The US Dollar (USD), on the other hand, continues with its struggle to attract any meaningful buying and further contributes to the USD/JPY pair's intraday pullback of around 25 pips from the vicinity of mid-150.00s. Meanwhile, firming expectations that the Federal Reserve (Fed) will keep interest rates higher for longer, bolstered by hawkish FOMC meeting minutes released on Wednesday, remains supportive of elevated US Treasury bond yields. This favours the USD bulls and suggests that the path of least resistance for the currency pair is to the upside. 

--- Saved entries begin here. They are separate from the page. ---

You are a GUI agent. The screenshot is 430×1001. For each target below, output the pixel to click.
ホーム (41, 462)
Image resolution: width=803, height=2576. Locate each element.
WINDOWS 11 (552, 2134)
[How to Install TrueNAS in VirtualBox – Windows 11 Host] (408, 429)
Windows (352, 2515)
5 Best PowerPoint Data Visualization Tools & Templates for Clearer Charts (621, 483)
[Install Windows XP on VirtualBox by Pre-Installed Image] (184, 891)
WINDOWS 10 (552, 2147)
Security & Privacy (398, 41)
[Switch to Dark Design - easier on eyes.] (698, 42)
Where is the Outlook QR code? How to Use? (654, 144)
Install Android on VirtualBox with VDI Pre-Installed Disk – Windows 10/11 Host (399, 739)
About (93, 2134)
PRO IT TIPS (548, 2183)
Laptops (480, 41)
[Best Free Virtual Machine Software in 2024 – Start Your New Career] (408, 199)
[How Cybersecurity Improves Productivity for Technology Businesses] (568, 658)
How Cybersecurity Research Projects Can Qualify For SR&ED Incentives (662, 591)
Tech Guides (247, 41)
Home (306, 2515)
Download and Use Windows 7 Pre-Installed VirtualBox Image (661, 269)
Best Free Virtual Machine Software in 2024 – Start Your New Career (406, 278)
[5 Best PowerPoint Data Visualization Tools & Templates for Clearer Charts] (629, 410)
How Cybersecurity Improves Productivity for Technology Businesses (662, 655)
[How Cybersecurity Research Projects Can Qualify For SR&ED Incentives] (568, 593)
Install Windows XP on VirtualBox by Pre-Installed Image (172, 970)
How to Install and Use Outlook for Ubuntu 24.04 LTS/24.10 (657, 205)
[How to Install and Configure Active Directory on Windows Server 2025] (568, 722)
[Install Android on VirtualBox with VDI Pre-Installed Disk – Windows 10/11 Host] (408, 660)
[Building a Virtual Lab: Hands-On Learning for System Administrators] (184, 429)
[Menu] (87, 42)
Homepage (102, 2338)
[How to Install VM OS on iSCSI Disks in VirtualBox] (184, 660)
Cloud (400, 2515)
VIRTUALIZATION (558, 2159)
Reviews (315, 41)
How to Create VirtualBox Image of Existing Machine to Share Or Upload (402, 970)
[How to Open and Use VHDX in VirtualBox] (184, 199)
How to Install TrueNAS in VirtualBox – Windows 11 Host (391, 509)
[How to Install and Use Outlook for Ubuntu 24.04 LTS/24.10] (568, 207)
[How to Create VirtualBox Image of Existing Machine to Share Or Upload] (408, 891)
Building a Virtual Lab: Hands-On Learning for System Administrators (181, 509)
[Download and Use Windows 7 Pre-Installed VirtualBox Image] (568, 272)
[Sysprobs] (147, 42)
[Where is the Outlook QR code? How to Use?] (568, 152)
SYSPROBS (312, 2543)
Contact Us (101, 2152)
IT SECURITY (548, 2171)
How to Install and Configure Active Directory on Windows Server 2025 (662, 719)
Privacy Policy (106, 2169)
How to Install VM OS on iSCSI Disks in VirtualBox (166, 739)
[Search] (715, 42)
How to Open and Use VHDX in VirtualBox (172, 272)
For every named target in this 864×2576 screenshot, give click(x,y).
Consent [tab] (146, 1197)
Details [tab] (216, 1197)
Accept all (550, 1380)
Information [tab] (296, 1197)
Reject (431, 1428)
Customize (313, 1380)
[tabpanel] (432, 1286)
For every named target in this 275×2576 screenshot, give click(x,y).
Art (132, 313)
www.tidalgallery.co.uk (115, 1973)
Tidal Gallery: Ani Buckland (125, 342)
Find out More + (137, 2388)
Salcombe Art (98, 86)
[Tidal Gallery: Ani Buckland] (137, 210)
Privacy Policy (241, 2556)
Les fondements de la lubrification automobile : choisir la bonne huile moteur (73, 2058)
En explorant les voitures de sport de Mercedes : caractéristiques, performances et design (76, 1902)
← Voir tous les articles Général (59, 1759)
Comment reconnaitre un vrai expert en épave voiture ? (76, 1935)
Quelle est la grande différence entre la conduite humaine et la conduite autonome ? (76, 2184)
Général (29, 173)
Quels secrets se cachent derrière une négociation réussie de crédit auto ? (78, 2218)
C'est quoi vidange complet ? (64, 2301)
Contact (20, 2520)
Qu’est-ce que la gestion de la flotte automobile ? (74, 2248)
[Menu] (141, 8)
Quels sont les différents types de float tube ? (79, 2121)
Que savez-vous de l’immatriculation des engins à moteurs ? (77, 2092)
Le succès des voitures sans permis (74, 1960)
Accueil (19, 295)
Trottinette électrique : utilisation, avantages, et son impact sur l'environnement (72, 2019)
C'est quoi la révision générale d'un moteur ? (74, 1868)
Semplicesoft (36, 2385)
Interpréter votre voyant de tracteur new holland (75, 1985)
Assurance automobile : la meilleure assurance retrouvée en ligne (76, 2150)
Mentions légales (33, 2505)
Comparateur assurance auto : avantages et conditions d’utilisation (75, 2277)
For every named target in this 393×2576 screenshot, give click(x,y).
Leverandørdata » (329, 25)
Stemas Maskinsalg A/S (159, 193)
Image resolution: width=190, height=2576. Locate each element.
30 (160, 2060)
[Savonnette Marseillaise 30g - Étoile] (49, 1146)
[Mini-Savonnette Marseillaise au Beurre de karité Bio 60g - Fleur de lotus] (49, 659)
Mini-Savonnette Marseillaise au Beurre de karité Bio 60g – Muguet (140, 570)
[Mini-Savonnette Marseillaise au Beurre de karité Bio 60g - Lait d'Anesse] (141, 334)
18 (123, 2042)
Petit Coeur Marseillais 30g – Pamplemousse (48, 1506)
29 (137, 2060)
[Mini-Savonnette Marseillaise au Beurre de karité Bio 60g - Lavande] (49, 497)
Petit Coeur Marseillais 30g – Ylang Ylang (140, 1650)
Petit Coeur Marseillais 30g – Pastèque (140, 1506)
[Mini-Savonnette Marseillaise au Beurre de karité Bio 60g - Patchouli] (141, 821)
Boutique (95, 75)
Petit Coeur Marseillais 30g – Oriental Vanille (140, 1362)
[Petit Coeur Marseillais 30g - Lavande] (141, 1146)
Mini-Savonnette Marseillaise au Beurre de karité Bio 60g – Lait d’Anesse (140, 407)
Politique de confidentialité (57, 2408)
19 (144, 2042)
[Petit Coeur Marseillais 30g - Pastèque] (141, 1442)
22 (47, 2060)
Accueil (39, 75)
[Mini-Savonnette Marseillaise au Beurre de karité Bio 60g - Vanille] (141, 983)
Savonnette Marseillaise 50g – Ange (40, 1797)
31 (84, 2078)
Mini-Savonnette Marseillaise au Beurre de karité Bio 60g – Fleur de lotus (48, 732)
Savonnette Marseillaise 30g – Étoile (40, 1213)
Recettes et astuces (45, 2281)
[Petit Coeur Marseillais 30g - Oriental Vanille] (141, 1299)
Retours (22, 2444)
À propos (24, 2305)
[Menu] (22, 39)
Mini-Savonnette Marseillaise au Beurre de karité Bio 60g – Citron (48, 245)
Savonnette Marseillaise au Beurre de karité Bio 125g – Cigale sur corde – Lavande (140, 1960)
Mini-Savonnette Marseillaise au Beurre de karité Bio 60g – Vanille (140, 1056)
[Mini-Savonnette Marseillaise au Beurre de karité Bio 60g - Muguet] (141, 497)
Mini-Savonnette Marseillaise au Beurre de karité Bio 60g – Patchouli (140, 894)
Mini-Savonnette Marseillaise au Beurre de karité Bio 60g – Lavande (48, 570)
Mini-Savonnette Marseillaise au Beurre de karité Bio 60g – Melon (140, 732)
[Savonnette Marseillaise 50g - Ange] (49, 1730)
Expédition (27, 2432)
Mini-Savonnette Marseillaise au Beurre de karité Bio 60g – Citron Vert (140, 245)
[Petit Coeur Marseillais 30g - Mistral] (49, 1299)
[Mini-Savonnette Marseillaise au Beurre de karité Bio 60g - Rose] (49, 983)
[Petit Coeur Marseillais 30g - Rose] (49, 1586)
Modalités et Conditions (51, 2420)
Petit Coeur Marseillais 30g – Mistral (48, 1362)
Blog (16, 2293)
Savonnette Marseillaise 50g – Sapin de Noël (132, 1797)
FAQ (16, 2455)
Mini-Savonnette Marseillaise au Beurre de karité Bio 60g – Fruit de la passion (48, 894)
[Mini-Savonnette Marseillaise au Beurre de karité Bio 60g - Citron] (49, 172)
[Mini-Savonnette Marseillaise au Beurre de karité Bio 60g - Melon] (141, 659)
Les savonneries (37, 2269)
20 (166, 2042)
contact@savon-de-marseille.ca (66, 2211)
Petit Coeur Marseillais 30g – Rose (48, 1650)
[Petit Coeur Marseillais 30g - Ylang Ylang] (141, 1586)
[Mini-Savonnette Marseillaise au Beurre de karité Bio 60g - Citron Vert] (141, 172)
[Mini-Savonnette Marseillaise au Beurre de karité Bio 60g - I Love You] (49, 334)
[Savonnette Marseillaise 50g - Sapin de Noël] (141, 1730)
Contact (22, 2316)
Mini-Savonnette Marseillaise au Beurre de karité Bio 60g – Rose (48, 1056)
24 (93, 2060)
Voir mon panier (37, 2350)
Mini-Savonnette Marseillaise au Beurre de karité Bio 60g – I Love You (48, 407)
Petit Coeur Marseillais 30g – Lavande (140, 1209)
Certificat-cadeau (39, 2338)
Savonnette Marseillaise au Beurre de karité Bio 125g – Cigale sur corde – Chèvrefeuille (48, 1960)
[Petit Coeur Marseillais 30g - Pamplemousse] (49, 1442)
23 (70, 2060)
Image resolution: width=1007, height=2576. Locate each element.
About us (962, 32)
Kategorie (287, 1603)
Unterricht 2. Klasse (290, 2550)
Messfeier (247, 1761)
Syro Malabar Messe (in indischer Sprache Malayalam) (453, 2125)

Daily Digest Market Movers: Japanese Yen attracts buyers amid intervention fears, lacks follow-through

  • Japan's Finance Minister Shunichi Suzuki reiterated on Thursday that the government is closely watching FX moves with a high sense of urgency and lends some support to the Japanese Yen. 
  • Bank of Japan (BoJ) Governor Kazuo Ueda said that service prices continue to rise moderately. Expect a positive cycle to strengthen in which a tight labor market leads to higher wages and household income.
  • A recession in Japan fuelled uncertainty about the likely timing of when the BoJ will exit the negative interest rates policy and  keeps a lid on any meaningful upside for the domestic currency. 
  • A private business survey released this Thursday showed that factory activity in Japan shrank for the ninth consecutive month in February due to a sharp reduction in new orders.
  • The au Jibun Bank flash Japan Manufacturing PMI declined to 47.2 in February from 48.0 previous and the gauge for the services sector fell from 53.1 to 52.5 for the current month.
  • The Composite PMI, which combines both manufacturing and services sectors, came in at 50.3 in February, down from the 51.5  previous and suggesting that the overall business activity stagnated.
  • The report added that the slight improvement seen in January evaporated in February and that firms were the least upbeat since January 2023, reflecting reduced optimism with regard to future output.
  • The Japanese Cabinet Office said in its report on Wednesday that the government downgraded its view on the economy in February, marking the first downgrade since November 2023.
  • The US Dollar struggles to attract any meaningful buyers despite the fact that the January FOMC meeting minutes revealed that officials were concerned about the risks of cutting rates too soon.
  • Policymakers agreed that they needed greater confidence in falling inflation before considering cutting rates, reinforcing bets that the Federal Reserve would keep rates higher for longer.
  • Traders now expect that the Fed will begin cutting rates in June, which, along with a weaker 20-year bond auction, pushed the US Treasury bond yields higher across the board on Wednesday.
  • The yield on the benchmark 10-year US government bond advanced to its highest level since November 30, which favours the USD bulls and lends additional support to the currency pair.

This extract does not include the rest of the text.